_Material supplied_

►

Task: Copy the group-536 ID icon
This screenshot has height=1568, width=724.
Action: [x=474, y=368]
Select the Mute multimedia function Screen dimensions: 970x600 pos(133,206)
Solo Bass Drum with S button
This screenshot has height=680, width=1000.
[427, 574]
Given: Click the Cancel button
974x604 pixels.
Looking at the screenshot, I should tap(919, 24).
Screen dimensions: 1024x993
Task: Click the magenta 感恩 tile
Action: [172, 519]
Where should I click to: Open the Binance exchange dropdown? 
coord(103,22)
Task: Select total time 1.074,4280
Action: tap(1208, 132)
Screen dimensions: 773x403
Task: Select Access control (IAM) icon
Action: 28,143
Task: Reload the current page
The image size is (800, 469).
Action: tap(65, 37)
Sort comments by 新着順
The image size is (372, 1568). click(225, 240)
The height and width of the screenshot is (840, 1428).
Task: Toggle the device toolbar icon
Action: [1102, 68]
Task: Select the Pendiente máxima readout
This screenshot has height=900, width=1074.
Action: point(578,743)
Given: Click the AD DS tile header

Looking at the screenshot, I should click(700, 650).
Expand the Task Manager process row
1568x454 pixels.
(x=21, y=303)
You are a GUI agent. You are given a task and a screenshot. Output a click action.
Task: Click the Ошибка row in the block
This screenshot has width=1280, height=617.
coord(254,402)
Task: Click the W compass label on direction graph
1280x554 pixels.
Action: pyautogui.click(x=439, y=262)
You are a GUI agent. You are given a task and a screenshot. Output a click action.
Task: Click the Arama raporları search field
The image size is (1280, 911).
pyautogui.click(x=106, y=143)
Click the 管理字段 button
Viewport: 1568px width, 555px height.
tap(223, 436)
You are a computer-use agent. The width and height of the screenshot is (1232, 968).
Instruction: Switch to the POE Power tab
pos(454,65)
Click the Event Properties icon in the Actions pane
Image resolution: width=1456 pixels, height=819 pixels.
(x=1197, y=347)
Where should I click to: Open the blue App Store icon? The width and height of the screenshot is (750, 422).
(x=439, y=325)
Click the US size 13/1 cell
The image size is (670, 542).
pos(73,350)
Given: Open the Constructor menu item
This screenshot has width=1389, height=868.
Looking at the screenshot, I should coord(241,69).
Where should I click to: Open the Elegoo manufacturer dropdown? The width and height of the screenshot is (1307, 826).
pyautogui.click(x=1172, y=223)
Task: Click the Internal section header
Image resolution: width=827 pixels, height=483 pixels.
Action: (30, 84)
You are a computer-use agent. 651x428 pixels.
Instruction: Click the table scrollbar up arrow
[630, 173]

◄

_Written task_
Retype, without changes, every line of the entries above from the one containing "Task: Click the Internal section header" through the final line.

_Complete output_
Task: Click the Internal section header
Image resolution: width=827 pixels, height=483 pixels.
Action: (30, 84)
You are a computer-use agent. 651x428 pixels.
Instruction: Click the table scrollbar up arrow
[630, 173]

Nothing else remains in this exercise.